An official report shows that most manufacturers managed to do better than the European Union-mandated goal for CO2 emissions in 2015. The two exceptions? Ferrari and Aston Martin who both face penalties for failing to hit their own individual goals.

The report concludes that new cars sold in the EU in 2015 emitted on average 119.5 grams of CO2 per km, 8 percent below their target of 130 g/km and a 3.1 percent decrease over the previous year. The next targets, set for 2020/21, will require manufacturers to further reduce CO2 to 95 g/km.

Ferrari and Aston Martin will be fined by the EU to the tune of a combined 500,000 euros between them. Ferrari will get the lions share of the fines with a total of 410,760 euros to pay while Aston Martin’s fine of 36,370 euros appears trivial.

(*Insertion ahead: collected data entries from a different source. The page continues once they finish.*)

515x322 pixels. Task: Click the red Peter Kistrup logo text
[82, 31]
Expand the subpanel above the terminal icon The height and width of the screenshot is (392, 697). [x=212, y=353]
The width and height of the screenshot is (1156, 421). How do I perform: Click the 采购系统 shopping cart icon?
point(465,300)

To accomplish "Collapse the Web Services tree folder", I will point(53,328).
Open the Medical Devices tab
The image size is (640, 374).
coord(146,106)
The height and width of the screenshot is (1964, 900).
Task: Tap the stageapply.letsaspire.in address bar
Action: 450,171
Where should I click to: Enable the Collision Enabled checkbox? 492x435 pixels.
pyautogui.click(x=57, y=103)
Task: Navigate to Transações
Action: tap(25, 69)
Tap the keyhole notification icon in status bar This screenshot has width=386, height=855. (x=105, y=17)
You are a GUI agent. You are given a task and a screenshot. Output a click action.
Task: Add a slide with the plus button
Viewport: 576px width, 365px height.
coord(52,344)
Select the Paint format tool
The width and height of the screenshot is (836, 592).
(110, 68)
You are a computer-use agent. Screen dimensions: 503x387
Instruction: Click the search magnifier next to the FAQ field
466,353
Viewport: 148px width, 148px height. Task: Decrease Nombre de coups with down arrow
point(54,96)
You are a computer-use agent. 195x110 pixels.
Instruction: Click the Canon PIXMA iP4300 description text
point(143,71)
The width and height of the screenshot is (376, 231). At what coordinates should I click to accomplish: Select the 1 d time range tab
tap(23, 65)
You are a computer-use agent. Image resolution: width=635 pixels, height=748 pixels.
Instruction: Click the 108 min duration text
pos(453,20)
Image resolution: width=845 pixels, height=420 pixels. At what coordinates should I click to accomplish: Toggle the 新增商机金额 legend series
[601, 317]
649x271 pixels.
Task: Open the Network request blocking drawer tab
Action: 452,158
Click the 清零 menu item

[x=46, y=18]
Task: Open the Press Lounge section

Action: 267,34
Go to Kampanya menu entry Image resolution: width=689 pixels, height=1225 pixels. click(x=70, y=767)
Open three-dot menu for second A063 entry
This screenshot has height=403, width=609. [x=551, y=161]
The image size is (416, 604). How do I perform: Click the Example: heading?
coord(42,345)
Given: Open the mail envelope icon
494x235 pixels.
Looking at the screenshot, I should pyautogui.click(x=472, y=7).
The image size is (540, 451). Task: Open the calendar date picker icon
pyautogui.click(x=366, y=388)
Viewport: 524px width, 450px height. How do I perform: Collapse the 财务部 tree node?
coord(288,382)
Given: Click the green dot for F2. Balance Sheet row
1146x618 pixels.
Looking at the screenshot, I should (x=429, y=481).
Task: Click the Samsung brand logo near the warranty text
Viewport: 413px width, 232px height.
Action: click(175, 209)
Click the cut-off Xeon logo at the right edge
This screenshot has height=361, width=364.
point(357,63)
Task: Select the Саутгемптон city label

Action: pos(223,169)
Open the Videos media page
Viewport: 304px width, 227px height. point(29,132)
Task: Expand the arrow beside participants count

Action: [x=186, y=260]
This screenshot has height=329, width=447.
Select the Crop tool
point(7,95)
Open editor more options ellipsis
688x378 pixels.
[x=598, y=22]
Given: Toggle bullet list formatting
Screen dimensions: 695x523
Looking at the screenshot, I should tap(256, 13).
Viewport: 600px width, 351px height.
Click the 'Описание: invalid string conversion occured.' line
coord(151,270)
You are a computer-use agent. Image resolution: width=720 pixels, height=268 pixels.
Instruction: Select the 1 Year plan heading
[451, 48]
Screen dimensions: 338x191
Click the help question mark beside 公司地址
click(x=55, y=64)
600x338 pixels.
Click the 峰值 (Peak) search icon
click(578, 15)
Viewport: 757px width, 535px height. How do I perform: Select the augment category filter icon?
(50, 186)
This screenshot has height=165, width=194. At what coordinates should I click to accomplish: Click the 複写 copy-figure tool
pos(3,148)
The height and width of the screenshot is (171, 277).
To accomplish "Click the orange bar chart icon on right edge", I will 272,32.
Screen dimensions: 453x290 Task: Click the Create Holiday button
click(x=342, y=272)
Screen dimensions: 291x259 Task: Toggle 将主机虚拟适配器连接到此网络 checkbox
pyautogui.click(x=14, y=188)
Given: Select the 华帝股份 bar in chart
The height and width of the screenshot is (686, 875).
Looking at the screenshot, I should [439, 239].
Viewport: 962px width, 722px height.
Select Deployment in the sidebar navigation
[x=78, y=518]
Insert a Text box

Aside from the two sports car manufacturers, FCA, Opel, Ford and BMW were cited as needing to deliver bigger emission improvements in the next five years. The companies who managed the best results include Peugeot with 104 g/km followed by Citroen and Renault, each with 106 g/km, and Toyota at 108 g/km. Jaguar Land Rover had the highest emissions average at 164 g/km.

Diesel and gasoline cars accounted for 97.2 percent of new registrations; 51.8 percent of those were diesel. More than 1 percent were plug-in hybrid and battery powered electric vehicles with LPG and compressed natural gas making up the remainder.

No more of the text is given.